## Work order
Set down exactly the first line of the entries and every line after it, through the line with "You are a computer-use".

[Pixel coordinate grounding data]
####
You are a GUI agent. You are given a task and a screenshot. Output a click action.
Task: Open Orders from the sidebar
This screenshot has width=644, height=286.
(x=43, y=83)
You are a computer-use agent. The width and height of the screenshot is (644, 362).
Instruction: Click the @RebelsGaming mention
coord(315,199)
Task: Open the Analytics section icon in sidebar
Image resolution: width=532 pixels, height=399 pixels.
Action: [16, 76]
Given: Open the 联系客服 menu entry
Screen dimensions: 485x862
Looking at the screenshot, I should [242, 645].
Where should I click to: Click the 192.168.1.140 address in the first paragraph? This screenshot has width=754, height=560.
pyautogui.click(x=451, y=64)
####
## Result of this task
You are a GUI agent. You are given a task and a screenshot. Output a click action.
Task: Open Orders from the sidebar
This screenshot has width=644, height=286.
(x=43, y=83)
You are a computer-use agent. The width and height of the screenshot is (644, 362).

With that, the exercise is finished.